Stated problem
Copy the records from the line with "Venue hire (113, 532)" to the line with "[Tripadvisor] (127, 460)", changing "Gallery map" to "Site map" and leaving everything else as it is.

--- Begin Supplied material ---

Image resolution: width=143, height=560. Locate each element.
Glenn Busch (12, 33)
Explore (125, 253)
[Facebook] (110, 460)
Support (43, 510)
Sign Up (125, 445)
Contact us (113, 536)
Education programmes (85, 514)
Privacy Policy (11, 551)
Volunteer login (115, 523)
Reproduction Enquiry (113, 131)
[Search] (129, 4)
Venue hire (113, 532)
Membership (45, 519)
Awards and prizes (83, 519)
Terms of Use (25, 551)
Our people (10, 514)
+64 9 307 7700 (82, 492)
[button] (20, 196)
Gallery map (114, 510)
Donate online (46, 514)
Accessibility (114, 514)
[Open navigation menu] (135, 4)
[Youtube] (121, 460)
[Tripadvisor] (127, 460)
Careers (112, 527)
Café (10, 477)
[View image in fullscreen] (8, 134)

--- End Supplied material ---
--- Begin Supplied material ---

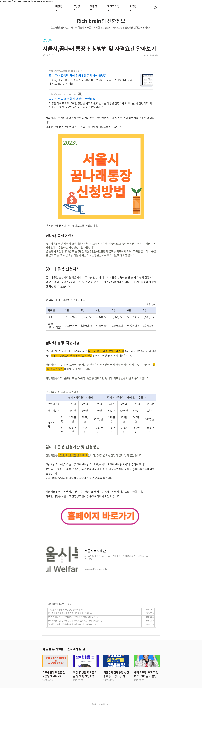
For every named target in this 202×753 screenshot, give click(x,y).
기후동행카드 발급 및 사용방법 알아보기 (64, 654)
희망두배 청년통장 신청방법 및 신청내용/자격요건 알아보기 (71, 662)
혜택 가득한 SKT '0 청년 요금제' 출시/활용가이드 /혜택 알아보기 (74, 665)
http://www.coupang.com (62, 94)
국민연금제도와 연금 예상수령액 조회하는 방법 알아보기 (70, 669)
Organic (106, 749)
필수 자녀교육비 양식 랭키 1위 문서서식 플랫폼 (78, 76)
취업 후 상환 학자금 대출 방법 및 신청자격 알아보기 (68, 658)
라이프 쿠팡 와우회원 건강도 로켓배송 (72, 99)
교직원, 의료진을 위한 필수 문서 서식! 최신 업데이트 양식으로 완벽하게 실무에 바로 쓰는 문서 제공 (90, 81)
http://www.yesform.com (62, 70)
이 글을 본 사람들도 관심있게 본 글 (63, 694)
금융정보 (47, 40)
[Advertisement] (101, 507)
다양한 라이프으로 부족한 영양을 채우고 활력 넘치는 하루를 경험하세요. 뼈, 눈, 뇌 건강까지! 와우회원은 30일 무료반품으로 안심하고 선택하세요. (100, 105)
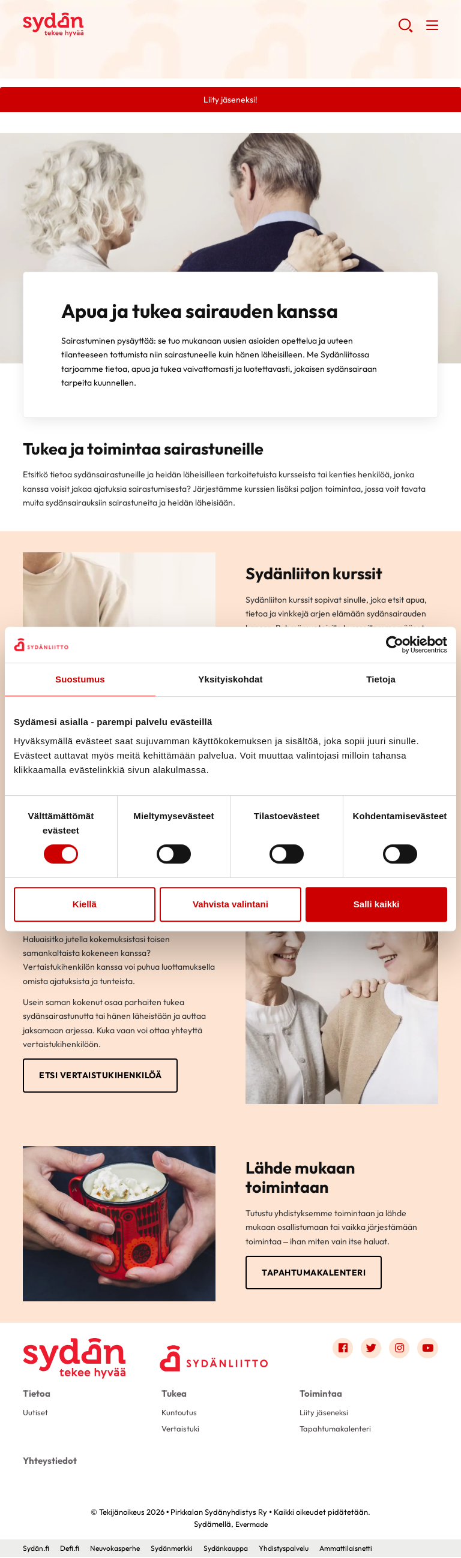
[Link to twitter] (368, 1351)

--- End Supplied material ---

Exercise output
Venue hire (113, 532)
Membership (45, 519)
Awards and prizes (83, 519)
Terms of Use (25, 551)
Our people (10, 514)
+64 9 307 7700 (82, 492)
[button] (20, 196)
Site map (114, 510)
Donate online (46, 514)
Accessibility (114, 514)
[Open navigation menu] (135, 4)
[Youtube] (121, 460)
[Tripadvisor] (127, 460)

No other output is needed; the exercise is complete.